Antler tissue is the fastest normal growing tissue known to man. Considering that most antlers begin developing in late March and early April in most parts of the country and are finished growing by mid-August, that means that a 170-inch Boone & Crockett whitetail will grow more than an inch of bone every day.
During April, the first month of antler growth, the antlers grow very little, usually only a few inches. In May the days continue to lengthen and antler growth accelerates, with most of that growth occurring during June and July. Which means that at this time of year, you can practically watch a rack growing larger before your eyes!
How does antler growth happen?
Pedicles are the two circular areas on a buck’s skull. The pedicles begin developing on buck fawns while still in the womb. The pedicles finish developing after the buck fawn is born. These pedicles serve as foundations for that buck’s future antlers.

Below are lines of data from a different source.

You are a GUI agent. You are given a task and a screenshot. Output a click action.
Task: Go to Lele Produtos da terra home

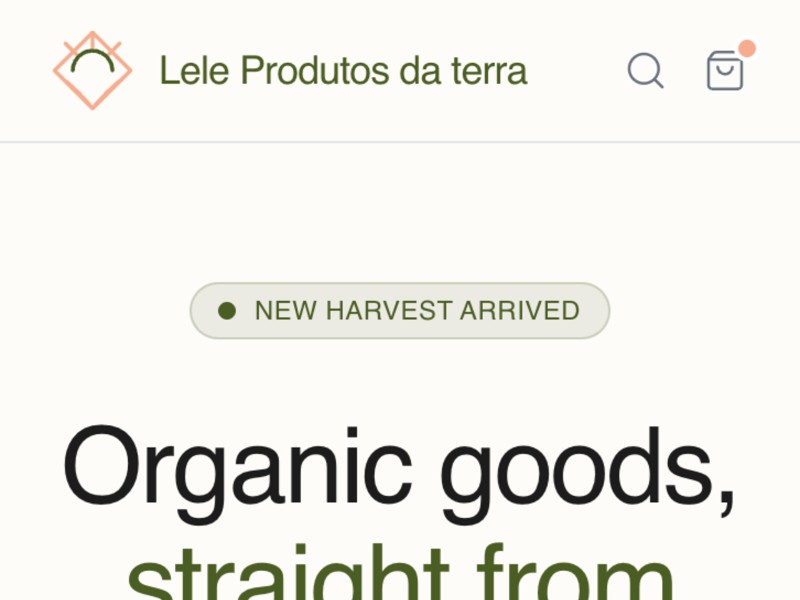tap(290, 71)
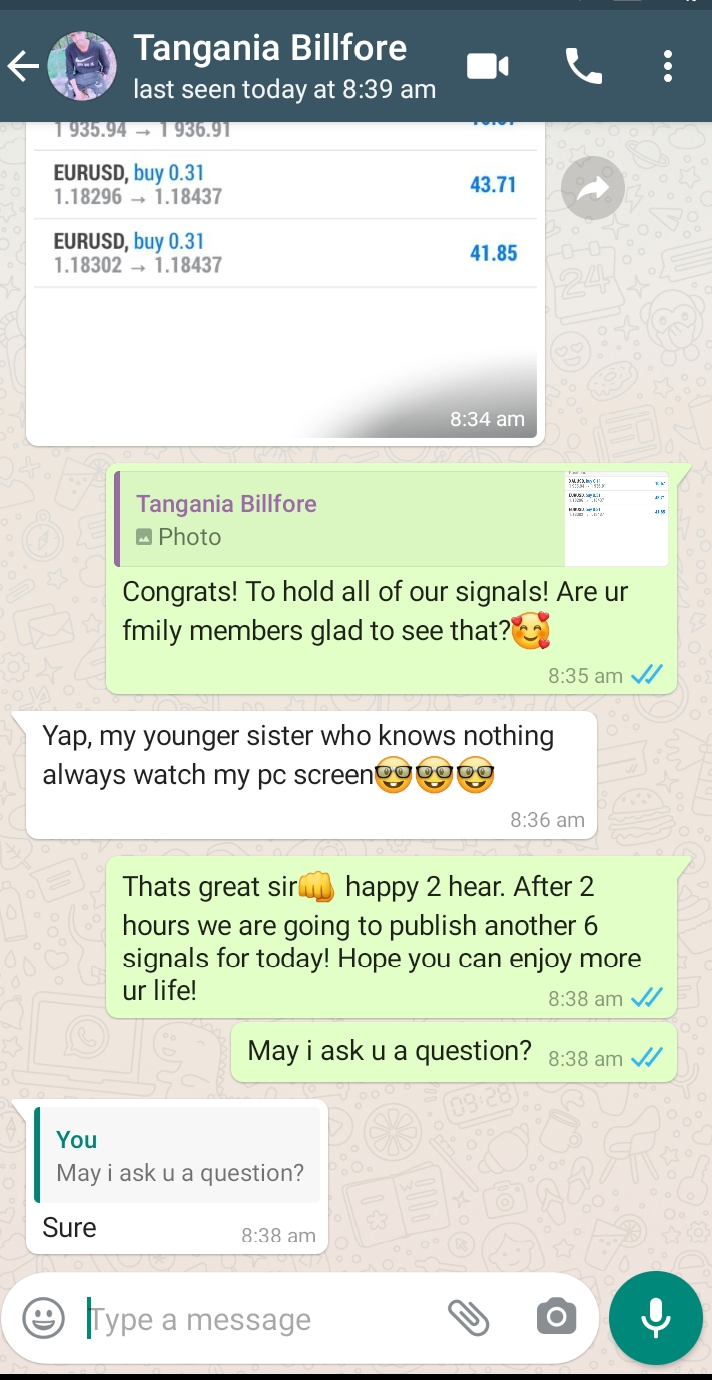Focus the Type a message field
712x1380 pixels.
click(260, 1319)
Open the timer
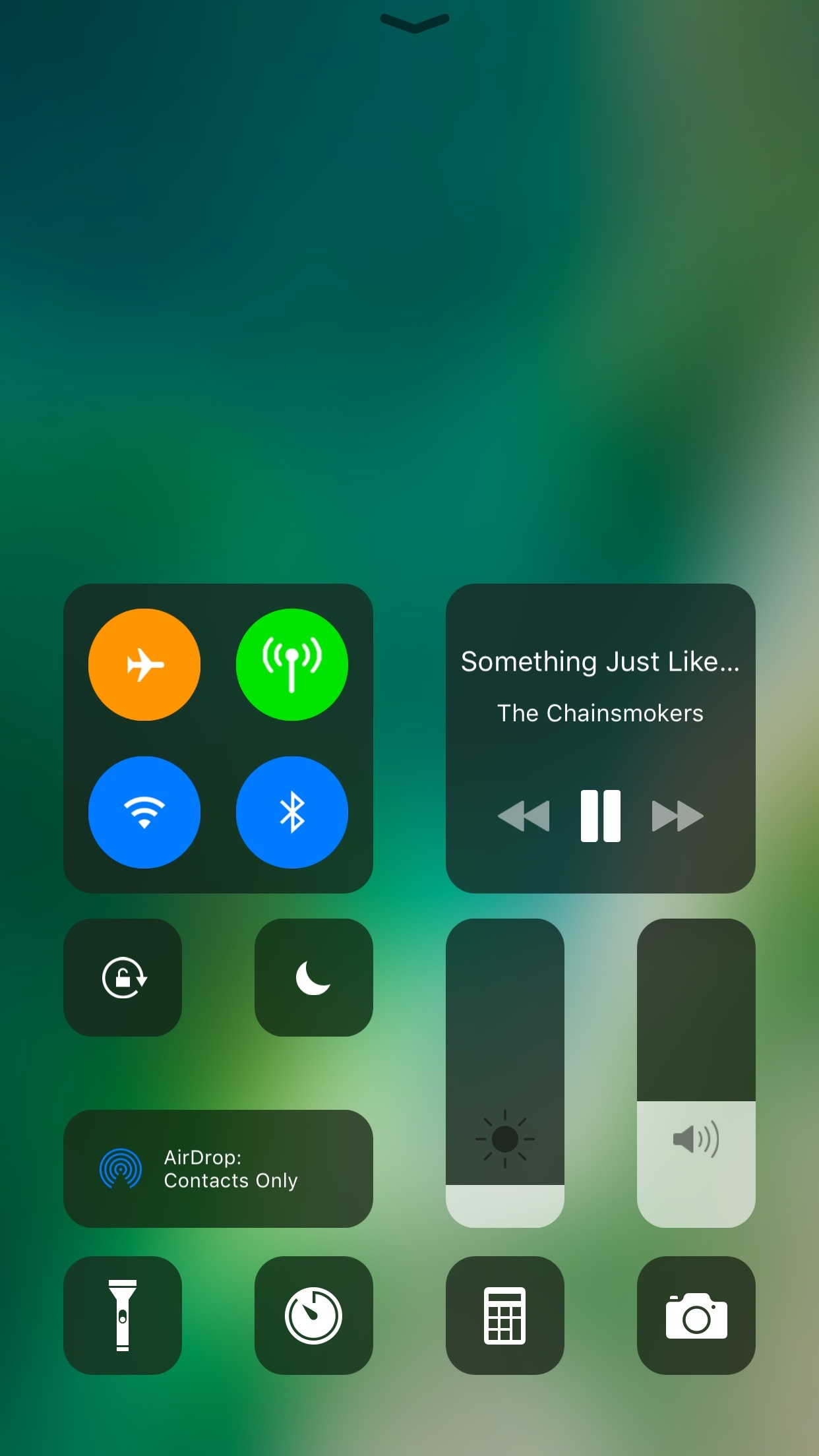The width and height of the screenshot is (819, 1456). coord(314,1315)
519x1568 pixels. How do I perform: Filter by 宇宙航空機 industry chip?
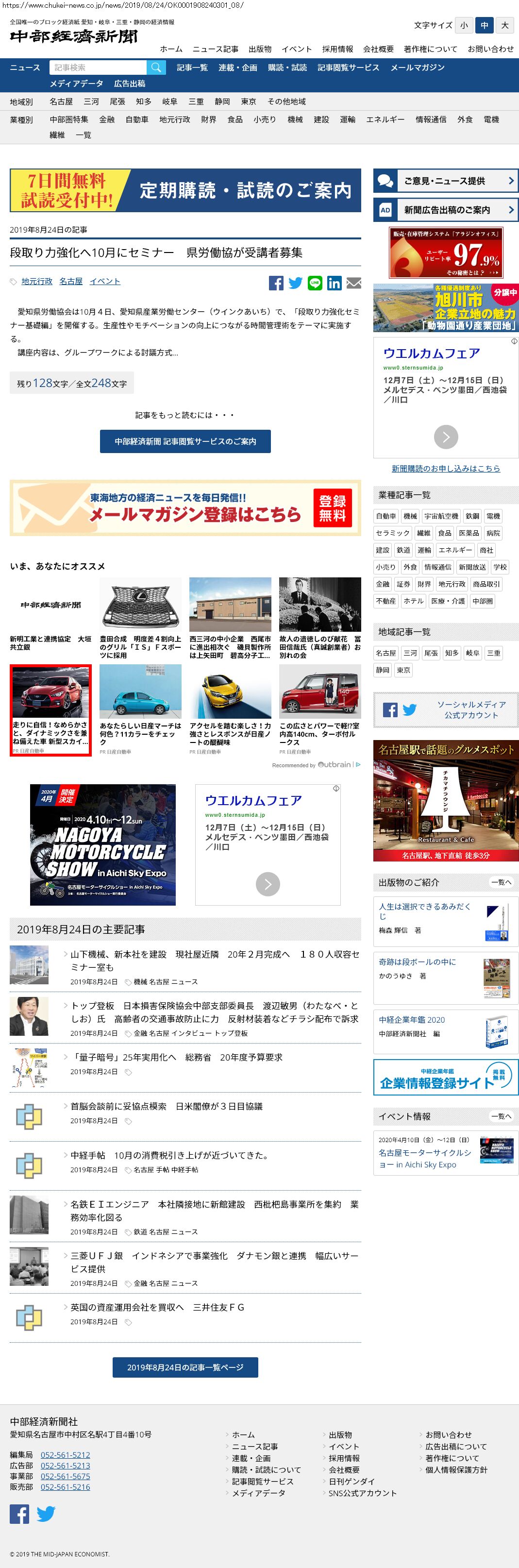tap(441, 516)
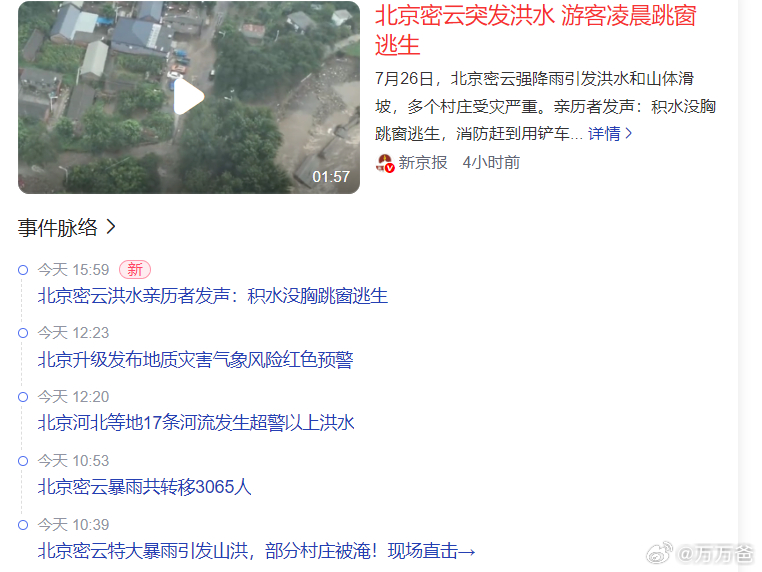Expand 事件脉络 timeline section
This screenshot has width=762, height=572.
pyautogui.click(x=68, y=228)
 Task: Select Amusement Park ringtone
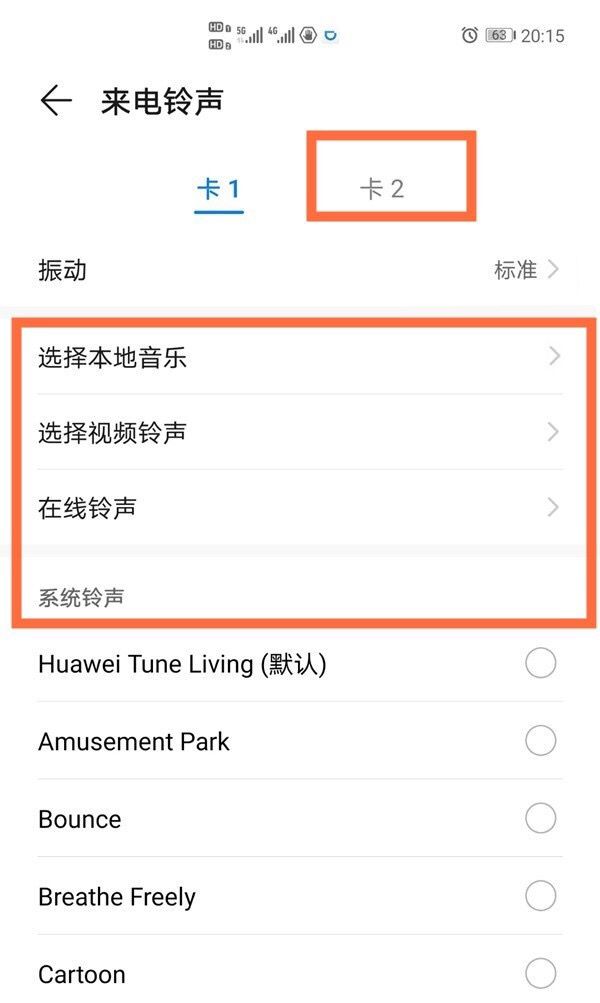(540, 741)
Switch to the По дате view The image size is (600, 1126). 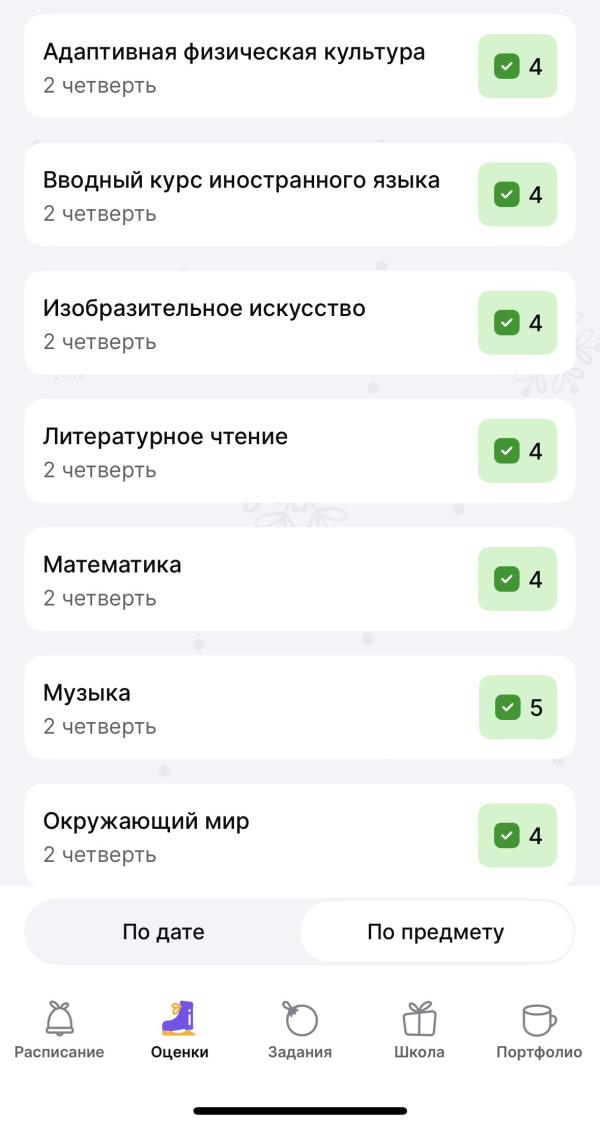(163, 932)
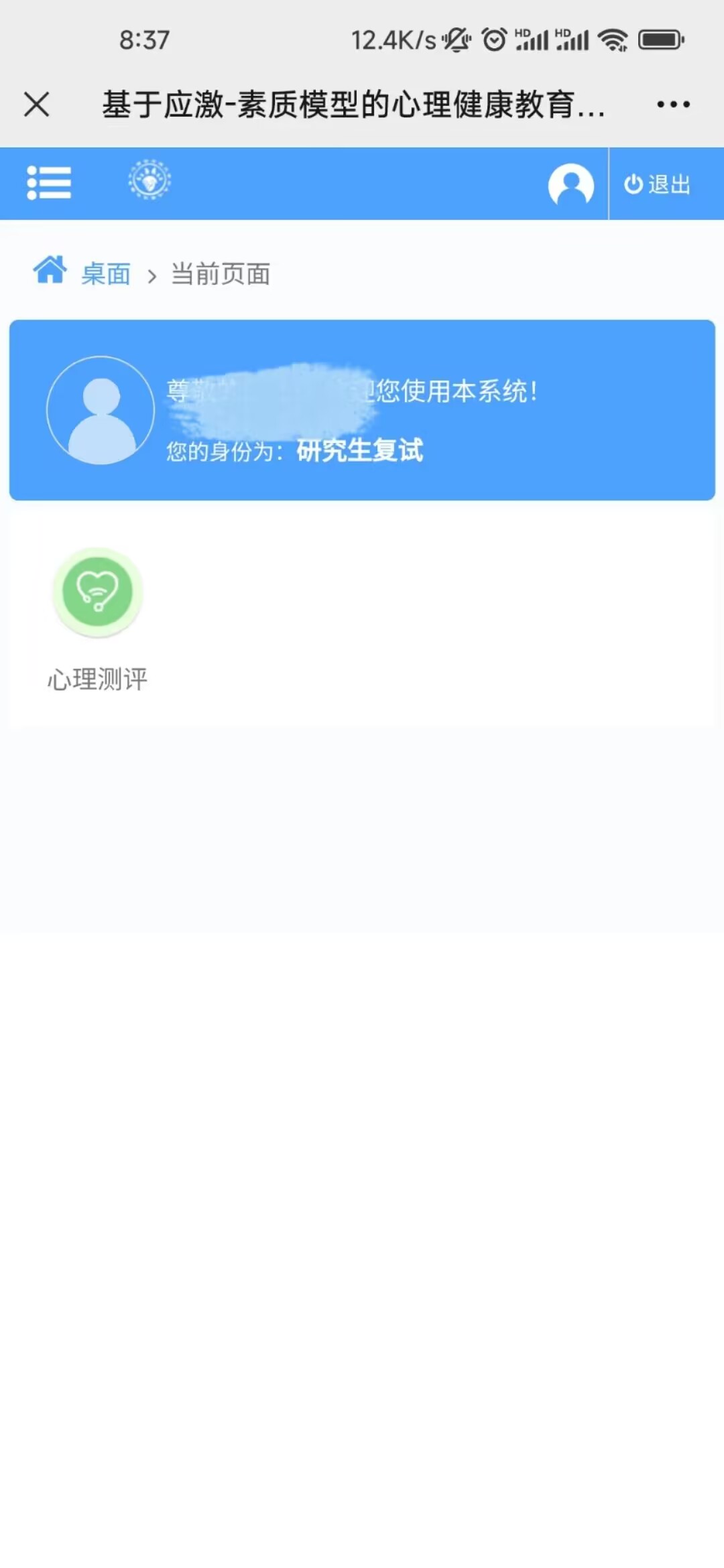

I once read an interesting fact regarding pedicles. In the Whitetail Report 2010, published by the Quality Deer Management Association, it’s stated that “transplanting material from a buck’s pedicle to other skeletal regions results in growth of antler tissue in the transplanted area.”
Translation: If you transplanted a piece of pedicle onto a mouse’s forehead, that mouse would soon start growing an antler. Kind of a neat idea, I think.
Antlers begin growing as a result of lengthening days, or photoperiodism. Longer days increase the whitetail’s urge to feed, thus promoting growth. As antlers begin to emerge from the whitetail’s pedicles, they’re covered with velvet, which is a hairy skin containing a network of blood vessels. The blood vessels nourish the growing bone. The blood in the velvet is what makes antlers appear dark brown, if not black, in summer.
How much or how fast antlers grow is dependent on two things, age and nutrition. Obviously, a mature buck 3 ½ years old living in prime habitat will experience accelerated antler growth. However, that same 3 ½ year old buck in poor habitat will grow a much smaller set of antlers.
Genetics also play a role, of course, but I’ve always believed (and many researchers agree) that genetics are the smallest part of the equation, simply because most areas of the country already have good genetics.
We see this even in Big Woods country. For decades it was thought that the mountains were home to nothing but spikes and fork-horns, but now that the herd has been balanced with the habitat, and many bucks are achieving old age, we’re finding that they can grow antlers every bit as large as any other part of the state.
It’s important to remember that antler growth is a secondary concern. Throughout spring and summer, most of the food consumed by whitetails will contribute to their physical development. Only after a deer’s physical needs are met will the surplus nutrients benefit antler growth. And only after a whitetail reaches full maturity and all of its nutritional needs are met will those existing genetics shine through.
What makes antler growth stop?
In late July or early August, bucks receive a natural boost in their testosterone levels. It’s nature’s way of alerting them to the coming fall breeding season. This spike in testosterone levels results in less blood flow to the antlers, which means that the antlers gradually stop growing. Typically, antlers stop growing approximately 30 days before the velvet is actually shed. During these 30 days, bucks use minerals from their skeleton to harden their antlers – in a sense, they undergo a temporary, self-induced osteoporosis, and then must feed heavily afterwards to regain the nutrients lost during the antler-hardening process.
Exactly when antlers stop growing is unknown, but it’s believed to occur no later than the second week of August, and usually a little sooner. So the bucks you see in August will be about the same size come archery season. Once again, photoperiodism is the key factor.
In spring, longer days and more sunlight spur whitetails to shed their winter coats and begin the growing process. In fall, shorter days and less sunlight cause whitetails to shed their summer coats – and velvet. In late August, many bucks begin shedding their velvet. By mid-September, almost all of the bucks will have done likewise.
It’s also common for bucks to eat the nutrient-rich velvet after it’s off their antlers, which helps them replenish nutrients in their skeletons. The whole shedding process, even for bucks with large antlers, usually lasts only a few minutes.